Two Koreas, US-led UN Command hold trilateral talks on disarming border
North Korea, South Korea, and the US-led United Nations Command (UNC) have held their first talks on demilitarizing the heavily-fortified border between the two Koreas as part of a deal signed last month between Seoul and Pyongyang.
The diplomatic talks, led by colonel-level military officials from each side, began behind closed doors in the truce village of Panmunjom on Tuesday.
“The first meeting between the South, North and the UNC on disarming the Joint Security Area (JSA) will take place at 10am today at Panmunjom,” the South Korean Defense Ministry said in a message sent to reporters early in the morning.
The two Koreas, which are technically still at war since 1953, agreed last month to take steps toward peace by turning the Korean Peninsula into a “land of peace without nuclear weapons and nuclear threats.”
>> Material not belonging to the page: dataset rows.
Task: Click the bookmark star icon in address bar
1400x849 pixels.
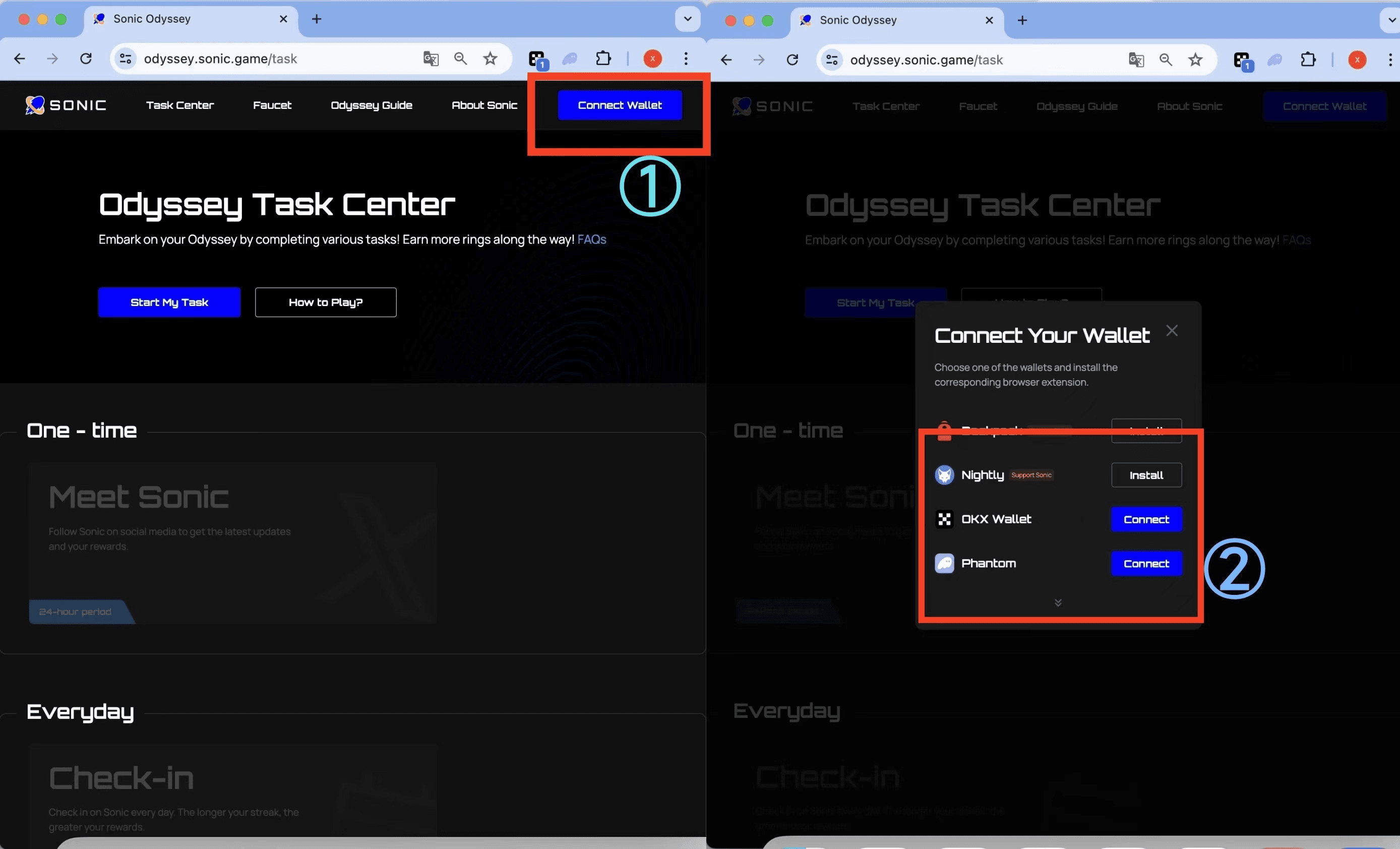Action: click(491, 59)
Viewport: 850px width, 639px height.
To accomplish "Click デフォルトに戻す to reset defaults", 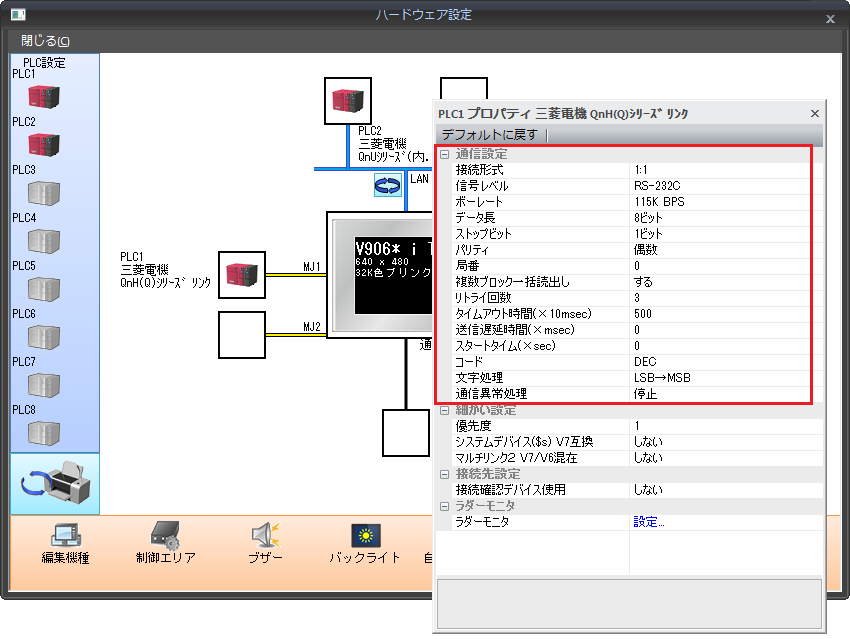I will tap(490, 135).
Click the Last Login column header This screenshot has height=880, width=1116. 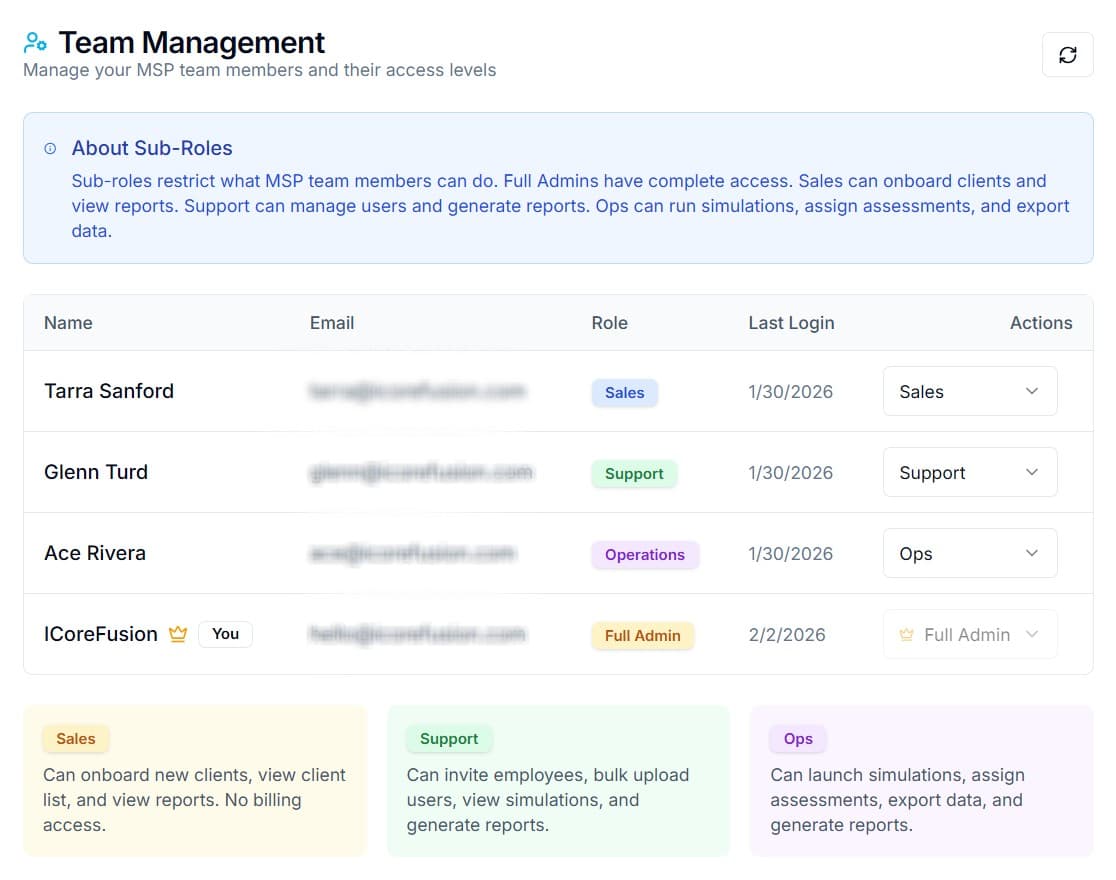[x=791, y=323]
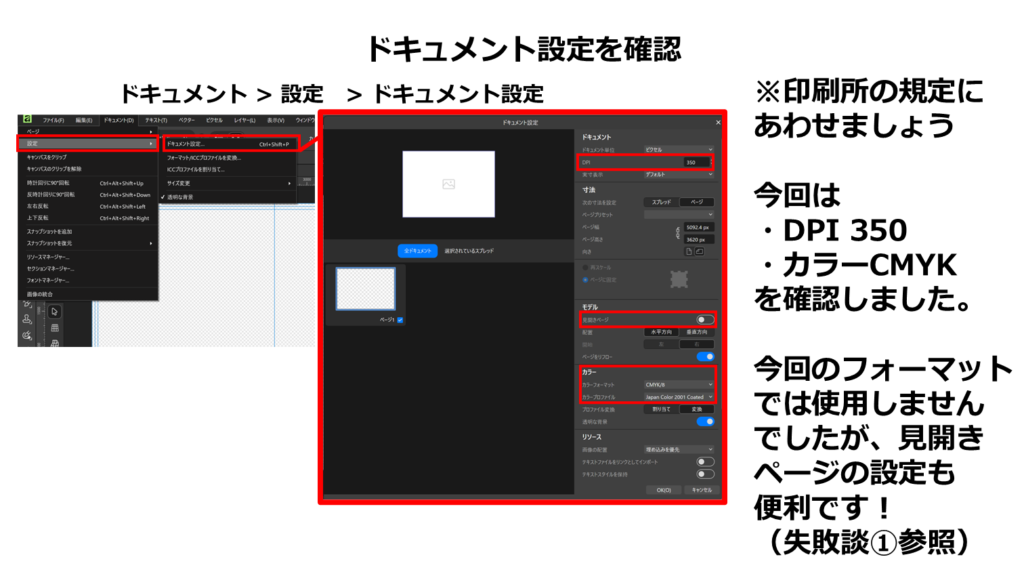Click the width-height link icon
The image size is (1024, 576).
pyautogui.click(x=677, y=233)
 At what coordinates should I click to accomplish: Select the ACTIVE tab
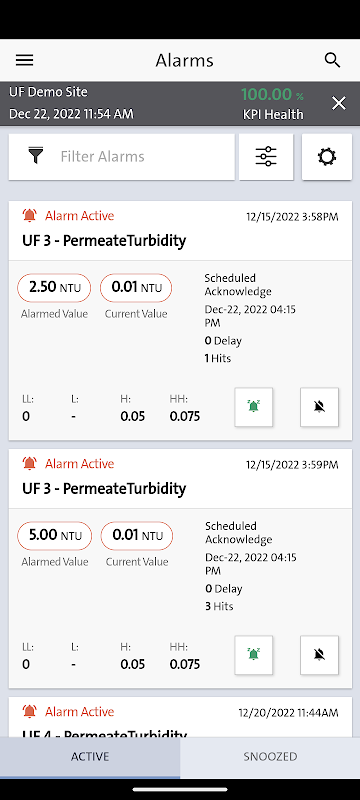click(x=90, y=757)
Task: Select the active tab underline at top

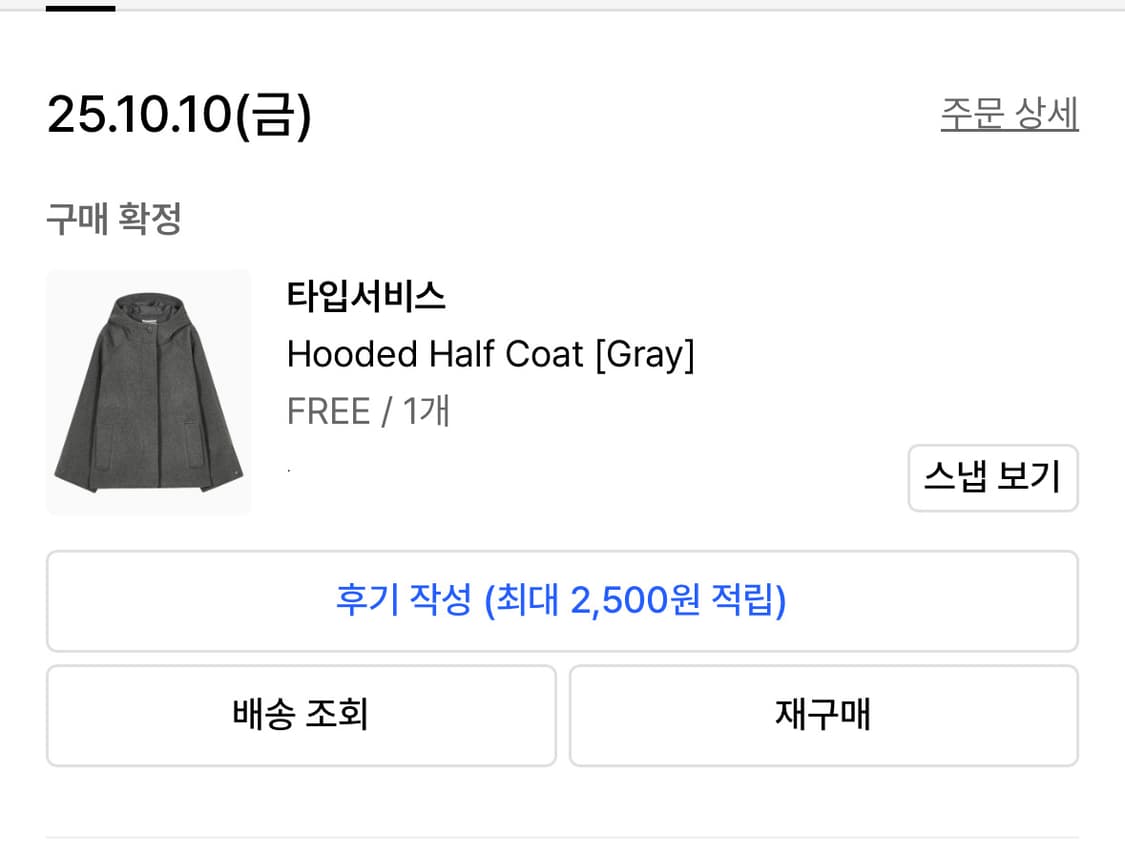Action: 80,8
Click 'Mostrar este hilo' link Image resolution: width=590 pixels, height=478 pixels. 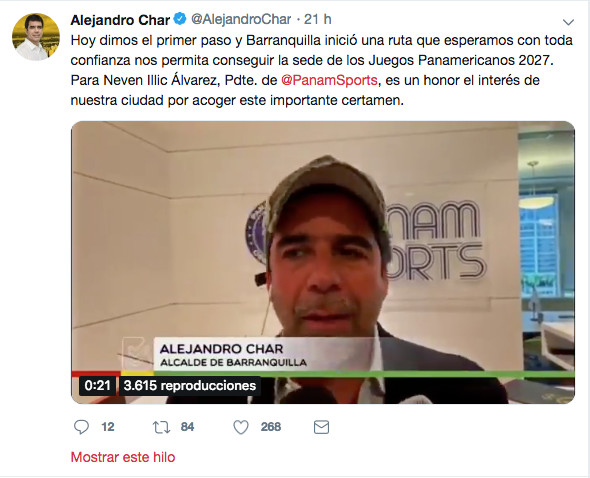point(123,457)
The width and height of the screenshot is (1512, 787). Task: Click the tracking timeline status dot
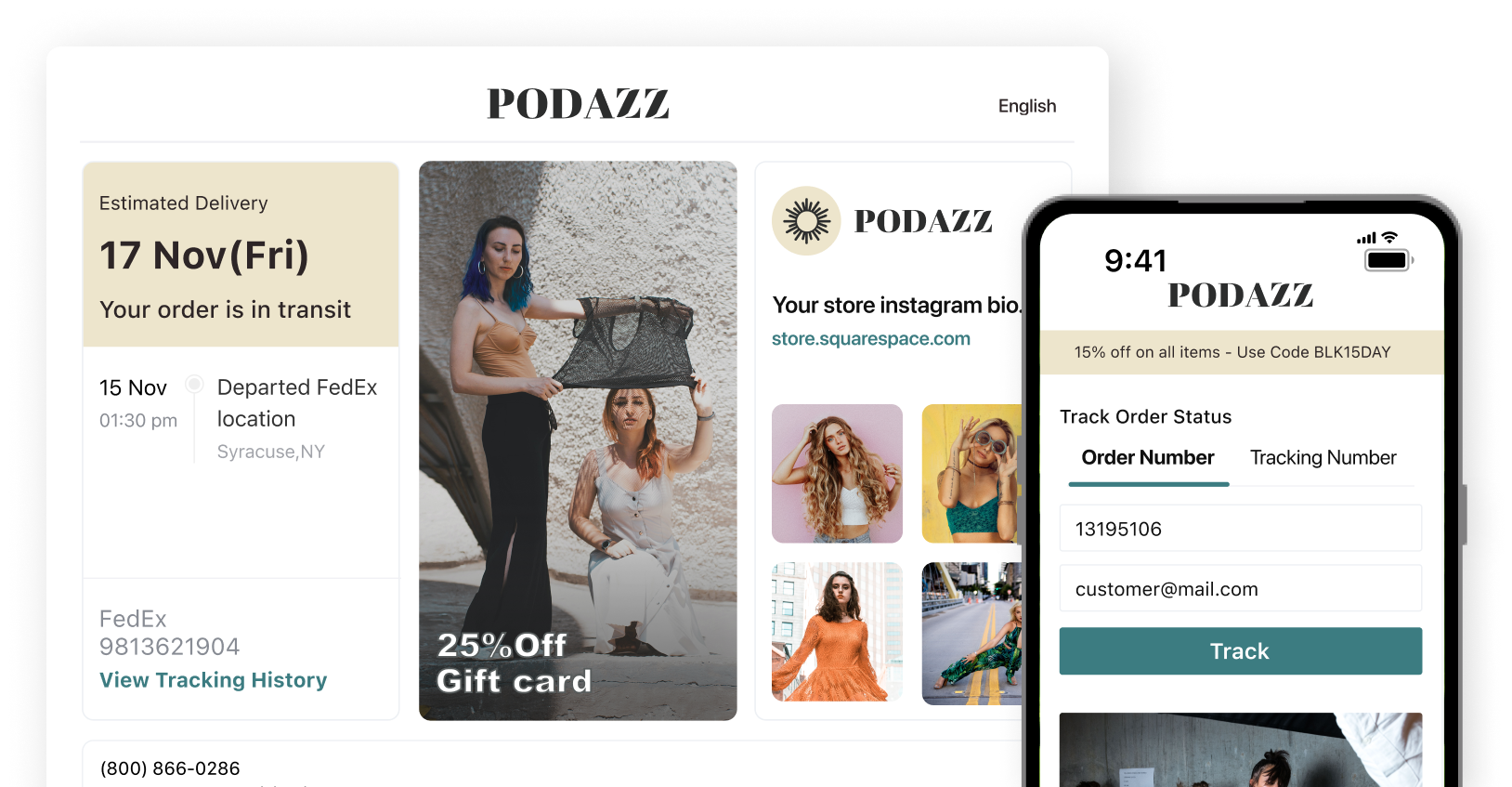194,384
Under a deal signed at a summit between the South’s President Moon Jae-in and North Korean leader Kim Jong-un in the North’s capital, Pyongyang, they agreed to halt military exercises, gradually remove landmines and guard posts within the Demilitarized Zone (DMZ), and establish an extensive no-fly zone near their border.
As an initial step, the two sides began removing landmines at the JSA earlier this month, and are due to withdraw “unnecessary” surveillance equipment once the landmine work is completed.
According to the South’s Defense Ministry, the measures would transform the border into a “place of peace and reconciliation.”